The game features five game modes:
- Classic Chuzzle: Plays with the basic game rules. Locks will occasionally appear and connect to a Chuzzle, preventing the player from moving the row and column the lock is on. The lock can be destroyed by connecting the locked Chuzzle with two other Chuzzles. In later levels, locks will appear more frequently. Every time the game board runs out of moves, a scramble will be used up, resetting the board for a new one with no locks or Fat Chuzzles. The game ends once there are no more moves and no scrambles remaining. An extra scramble is awarded every 300,000 points.
- Speed Chuzzle: The game plays similarly to Classic Chuzzle, with the only difference being the presence of a lock timer. The lock timer will continuously fill up as long as the player does not pop Chuzzles. Popping Chuzzles pushes back the lock timer. The lock timer bar plays a warning chime when it is nearly full, and once it is filled up, a lock will appear on the game board. In later levels, the lock timer will fill up faster.
- Zen Chuzzle: An endless game mode where no locks appear so the board will never run out of moves. Instead of leveling up, filling the flask generates a Chuzzle that serves as a trinket. Five of them will create one strip of the rainbow. Completing the rainbow will reward a charm at the top of the game board each time.
- Mind Bender: Unlike the other game modes, Mind Bender involves attempting to line up Chuzzles to match the game board with the preset pattern shown on the left side of the screen. Mind Bender features 20 levels, each with five puzzles. Finishing at least three puzzles within a level unlocks the next level.
- BeChuzzed: A secret game mode unlocked by obtaining five specific trophies and viewing each one of them in a particular order. The game mode is a nod to PopCap's Bejeweled and features gems from Diamond Mine, the earliest version of Bejeweled. The gameplay here is a bit similar to Zen, in that locks will never appear, but progress will not be saved as there is no flask.

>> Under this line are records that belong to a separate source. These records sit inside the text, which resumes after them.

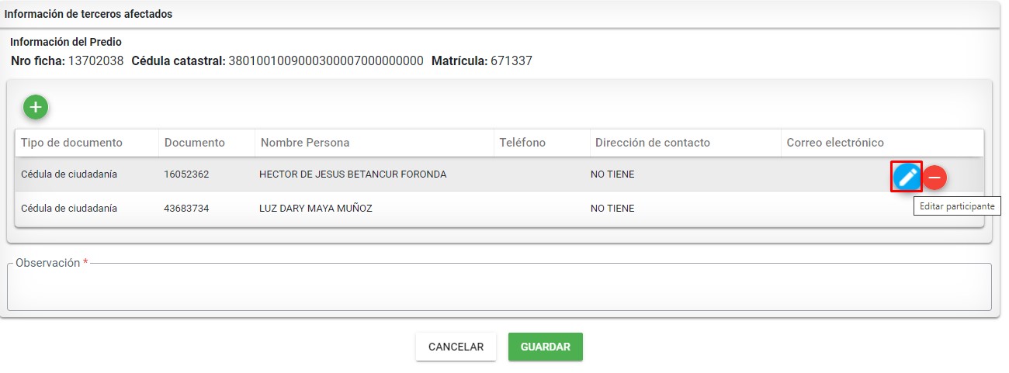Click the Matrícula value 671337
This screenshot has width=1009, height=373.
click(x=511, y=60)
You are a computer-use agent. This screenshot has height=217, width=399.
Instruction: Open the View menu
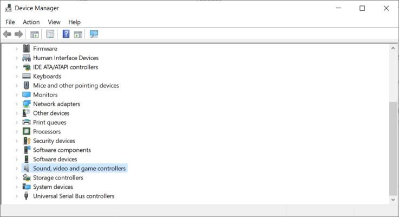click(x=54, y=22)
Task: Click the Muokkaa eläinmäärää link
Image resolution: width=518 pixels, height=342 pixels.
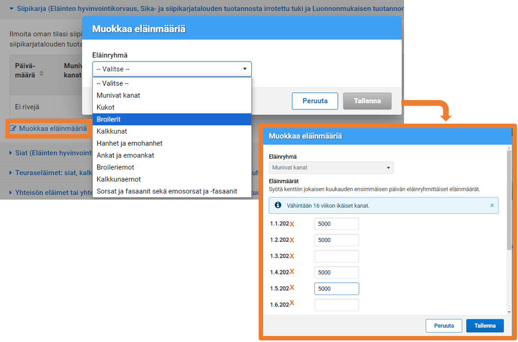Action: (53, 129)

Various trophies are awarded to the player for certain accomplishments in the game. Examples include "Chuzzbomber", awarded for popping 1,000 Super Chuzzles, and "Speed Freak!", awarded for clearing two consecutive levels without getting a lock in Speed Chuzzle.

==Reception==

In a brief review, PC Magazine called Chuzzle "addictive", giving the game a score of 4 out of 5. IGN reviewed the Java ME version of the game, concluding their review with a score of 7.9 out of 10. IGN felt that the title was very similar to existing "match three" offerings, although the "Mind Bender" mode provides some measure of uniqueness.

Pocket Gamer described Chuzzle Mobile as "the best mobile puzzler" they had played, praising the game's "addictive" gameplay, as well as the game's overall look and feel. During the 9th Annual Interactive Achievement Awards, Chuzzle was nominated for "Downloadable Game of the Year" by the Academy of Interactive Arts & Sciences.

Review scores
| Publication | Score |
|---|---|
| Pocket Gamer | 9/10 (Java ME) |
| PC Magazine | 4/5 |
| IGN | 7.9/10 (Java ME) |

==Sequels and spin-offs==
In December 2018, Raptisoft independently published a sequel, Chuzzle 2, as a free-to-play app with removable ads on iOS and Android. Chuzzle 2 features an arcade-style progression system with several different goals. Additional features to the game include a virtual pet mode known as the Chuzzarium, a daily challenge mode, and the Classic, Zen, and Speed modes from the original Chuzzle as unlockables.

In August 2020, Raptisoft published a spin-off game, Chuzzle Snap, on iOS and Android. Unlike Chuzzle and Chuzzle 2, Chuzzle Snap involves using pre-determined pieces to place on the board instead of moving lines of Chuzzles, to remove three or more connected Chuzzles of the same color.